_To be done_
Swap every "paperclip icon" in the data below for "clip button", and leave everything else unchanged.

_Source material_
↓

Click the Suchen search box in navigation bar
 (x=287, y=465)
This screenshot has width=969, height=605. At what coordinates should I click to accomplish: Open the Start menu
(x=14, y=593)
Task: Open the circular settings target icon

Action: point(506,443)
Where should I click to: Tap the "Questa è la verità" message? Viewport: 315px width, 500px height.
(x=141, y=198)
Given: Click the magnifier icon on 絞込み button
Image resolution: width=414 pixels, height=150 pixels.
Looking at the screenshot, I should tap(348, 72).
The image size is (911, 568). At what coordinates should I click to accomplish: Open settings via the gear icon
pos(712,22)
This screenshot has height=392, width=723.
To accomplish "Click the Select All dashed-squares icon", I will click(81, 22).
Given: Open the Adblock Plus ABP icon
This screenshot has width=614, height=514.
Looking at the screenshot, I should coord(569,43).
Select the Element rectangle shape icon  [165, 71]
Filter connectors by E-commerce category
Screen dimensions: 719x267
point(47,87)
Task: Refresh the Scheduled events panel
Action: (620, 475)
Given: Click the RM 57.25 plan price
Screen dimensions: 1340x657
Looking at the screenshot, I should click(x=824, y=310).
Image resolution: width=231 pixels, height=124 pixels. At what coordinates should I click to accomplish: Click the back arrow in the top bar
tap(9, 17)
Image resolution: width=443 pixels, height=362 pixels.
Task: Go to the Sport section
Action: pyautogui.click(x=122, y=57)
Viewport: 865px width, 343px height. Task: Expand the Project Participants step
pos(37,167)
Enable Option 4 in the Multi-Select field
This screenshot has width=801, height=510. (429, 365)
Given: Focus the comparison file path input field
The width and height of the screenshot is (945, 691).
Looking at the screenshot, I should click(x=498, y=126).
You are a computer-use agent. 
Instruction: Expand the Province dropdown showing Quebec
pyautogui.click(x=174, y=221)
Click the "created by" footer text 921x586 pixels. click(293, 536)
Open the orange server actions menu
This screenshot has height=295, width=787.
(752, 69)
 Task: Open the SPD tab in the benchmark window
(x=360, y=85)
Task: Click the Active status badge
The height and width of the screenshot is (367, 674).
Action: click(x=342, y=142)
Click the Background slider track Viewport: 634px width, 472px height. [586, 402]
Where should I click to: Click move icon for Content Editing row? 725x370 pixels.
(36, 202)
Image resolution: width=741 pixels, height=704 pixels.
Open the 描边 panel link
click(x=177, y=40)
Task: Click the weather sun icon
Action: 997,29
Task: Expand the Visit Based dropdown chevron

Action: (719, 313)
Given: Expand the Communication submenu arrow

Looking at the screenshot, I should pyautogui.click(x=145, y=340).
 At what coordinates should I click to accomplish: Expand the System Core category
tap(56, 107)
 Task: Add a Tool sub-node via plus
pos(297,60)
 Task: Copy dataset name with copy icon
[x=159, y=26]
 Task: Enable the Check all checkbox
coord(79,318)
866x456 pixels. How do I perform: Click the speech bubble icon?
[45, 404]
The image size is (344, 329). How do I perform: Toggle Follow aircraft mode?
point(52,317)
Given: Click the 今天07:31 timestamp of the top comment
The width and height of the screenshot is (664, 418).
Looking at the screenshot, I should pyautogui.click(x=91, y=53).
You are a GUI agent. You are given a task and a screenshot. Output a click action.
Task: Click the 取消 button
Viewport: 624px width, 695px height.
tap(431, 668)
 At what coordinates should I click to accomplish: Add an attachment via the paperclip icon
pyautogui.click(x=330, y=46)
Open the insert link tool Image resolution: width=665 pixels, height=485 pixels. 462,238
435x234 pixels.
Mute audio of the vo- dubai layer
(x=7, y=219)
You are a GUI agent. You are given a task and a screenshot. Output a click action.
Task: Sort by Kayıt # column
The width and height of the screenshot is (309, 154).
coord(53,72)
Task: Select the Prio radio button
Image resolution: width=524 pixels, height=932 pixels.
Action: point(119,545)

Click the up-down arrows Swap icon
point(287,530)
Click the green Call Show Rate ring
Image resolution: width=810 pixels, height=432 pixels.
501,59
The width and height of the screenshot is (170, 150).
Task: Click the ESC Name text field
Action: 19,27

↑

_Result below_
Click the Suchen search box in navigation bar
 (x=287, y=465)
This screenshot has width=969, height=605. At what coordinates should I click to accomplish: Open the Start menu
(x=14, y=593)
Task: Open the circular settings target icon

Action: point(506,443)
Where should I click to: Tap the "Questa è la verità" message? Viewport: 315px width, 500px height.
(x=141, y=198)
Given: Click the magnifier icon on 絞込み button
Image resolution: width=414 pixels, height=150 pixels.
Looking at the screenshot, I should tap(348, 72).
The image size is (911, 568). At what coordinates should I click to accomplish: Open settings via the gear icon
pos(712,22)
This screenshot has height=392, width=723.
To accomplish "Click the Select All dashed-squares icon", I will click(81, 22).
Given: Open the Adblock Plus ABP icon
This screenshot has width=614, height=514.
Looking at the screenshot, I should coord(569,43).
Select the Element rectangle shape icon  [165, 71]
Filter connectors by E-commerce category
Screen dimensions: 719x267
point(47,87)
Task: Refresh the Scheduled events panel
Action: (620, 475)
Given: Click the RM 57.25 plan price
Screen dimensions: 1340x657
Looking at the screenshot, I should click(x=824, y=310).
Image resolution: width=231 pixels, height=124 pixels. At what coordinates should I click to accomplish: Click the back arrow in the top bar
tap(9, 17)
Image resolution: width=443 pixels, height=362 pixels.
Task: Go to the Sport section
Action: pyautogui.click(x=122, y=57)
Viewport: 865px width, 343px height. Task: Expand the Project Participants step
pos(37,167)
Enable Option 4 in the Multi-Select field
This screenshot has width=801, height=510. (429, 365)
Given: Focus the comparison file path input field
The width and height of the screenshot is (945, 691).
Looking at the screenshot, I should click(x=498, y=126).
You are a computer-use agent. 
Instruction: Expand the Province dropdown showing Quebec
pyautogui.click(x=174, y=221)
Click the "created by" footer text 921x586 pixels. click(293, 536)
Open the orange server actions menu
This screenshot has height=295, width=787.
(752, 69)
 Task: Open the SPD tab in the benchmark window
(x=360, y=85)
Task: Click the Active status badge
The height and width of the screenshot is (367, 674).
Action: click(x=342, y=142)
Click the Background slider track Viewport: 634px width, 472px height. [586, 402]
Where should I click to: Click move icon for Content Editing row? 725x370 pixels.
(36, 202)
Image resolution: width=741 pixels, height=704 pixels.
Open the 描边 panel link
click(x=177, y=40)
Task: Click the weather sun icon
Action: 997,29
Task: Expand the Visit Based dropdown chevron

Action: (719, 313)
Given: Expand the Communication submenu arrow

Looking at the screenshot, I should pyautogui.click(x=145, y=340).
 At what coordinates should I click to accomplish: Expand the System Core category
tap(56, 107)
 Task: Add a Tool sub-node via plus
pos(297,60)
 Task: Copy dataset name with copy icon
[x=159, y=26]
 Task: Enable the Check all checkbox
coord(79,318)
866x456 pixels. How do I perform: Click the speech bubble icon?
[45, 404]
The image size is (344, 329). How do I perform: Toggle Follow aircraft mode?
point(52,317)
Given: Click the 今天07:31 timestamp of the top comment
The width and height of the screenshot is (664, 418).
Looking at the screenshot, I should pyautogui.click(x=91, y=53).
You are a GUI agent. You are given a task and a screenshot. Output a click action.
Task: Click the 取消 button
Viewport: 624px width, 695px height.
tap(431, 668)
 At what coordinates should I click to accomplish: Add an attachment via the clip button
pyautogui.click(x=330, y=46)
Open the insert link tool Image resolution: width=665 pixels, height=485 pixels. 462,238
435x234 pixels.
Mute audio of the vo- dubai layer
(x=7, y=219)
You are a GUI agent. You are given a task and a screenshot. Output a click action.
Task: Sort by Kayıt # column
The width and height of the screenshot is (309, 154).
coord(53,72)
Task: Select the Prio radio button
Image resolution: width=524 pixels, height=932 pixels.
Action: point(119,545)

Click the up-down arrows Swap icon
point(287,530)
Click the green Call Show Rate ring
Image resolution: width=810 pixels, height=432 pixels.
501,59
The width and height of the screenshot is (170, 150).
Task: Click the ESC Name text field
Action: 19,27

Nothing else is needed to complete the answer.